Re: [OMPI users] Not getting zero-copy with custom datatype

2024-04-23 Thread George Bosilca via users
zero copy does not work with non-contiguous datatypes (it would require
both processes to know the memory layout used by the peer). As long as the
memory layout described by the type can be seen as contiguous (even if
described otherwise), it should work just fine.

  George.

On Tue, Apr 23, 2024 at 10:02 AM Pascal Boeschoten via users <
users@lists.open-mpi.org> wrote:

> Hello,
>
> I'm using a custom datatype created through MPI_Type_create_struct() to
> send data with a dynamic structure to another process on the same node over
> shared memory, and noticed it's much slower than expected.
>
> I ran a profile, and it looks like it's not using CMA zero-copy, falling
> back to using opal_generic_simple_pack()/opal_generic_simple_unpack().
> Simpler datatypes do seem to use zero-copy, using mca_btl_vader_get_cma(),
> so I don't think it's a configuration or system issue.
>
> I suspect it's because the struct datatype is not contiguous, i.e. the
> blocks of the struct have gaps between them.
> Is anyone able to confirm whether zero-copy with an MPI struct requires a
> contiguous data structure, and whether it has other requirements like the
> displacements being in ascending order, having homogeneous block
> datatypes/lengths, etc?
>
> I'm using OpenMPI 4.1.6.
>
> Thanks,
> Pascal Boeschoten
>


[OMPI users] Not getting zero-copy with custom datatype

2024-04-23 Thread Pascal Boeschoten via users
Hello,

I'm using a custom datatype created through MPI_Type_create_struct() to
send data with a dynamic structure to another process on the same node over
shared memory, and noticed it's much slower than expected.

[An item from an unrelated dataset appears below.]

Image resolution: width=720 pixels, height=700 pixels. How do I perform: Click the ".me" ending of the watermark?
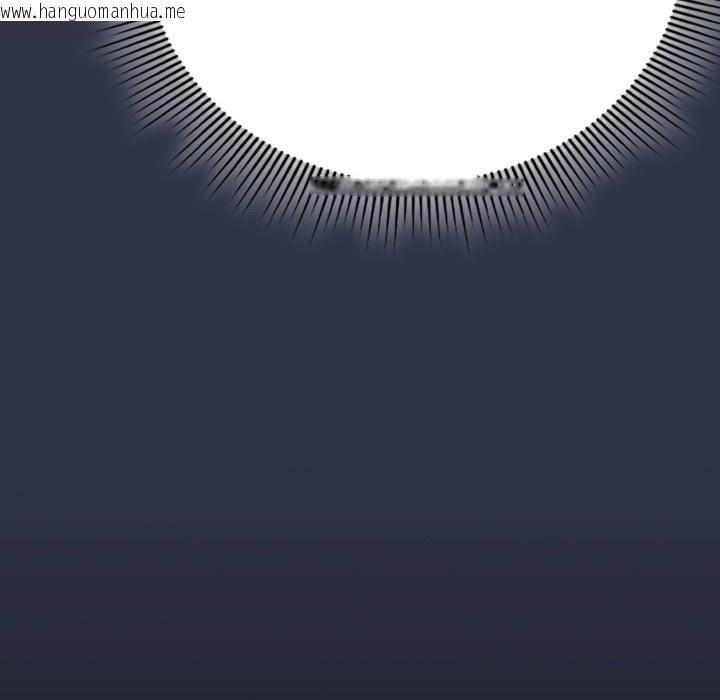click(x=170, y=12)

I ran a profile, and it looks like it's not using CMA zero-copy, falling
back to using opal_generic_simple_pack()/opal_generic_simple_unpack().
Simpler datatypes do seem to use zero-copy, using mca_btl_vader_get_cma(),
so I don't think it's a configuration or system issue.

I suspect it's because the struct datatype is not contiguous, i.e. the
blocks of the struct have gaps between them.
Is anyone able to confirm whether zero-copy with an MPI struct requires a
contiguous data structure, and whether it has other requirements like the
displacements being in ascending order, having homogeneous block
datatypes/lengths, etc?

I'm using OpenMPI 4.1.6.

Thanks,
Pascal Boeschoten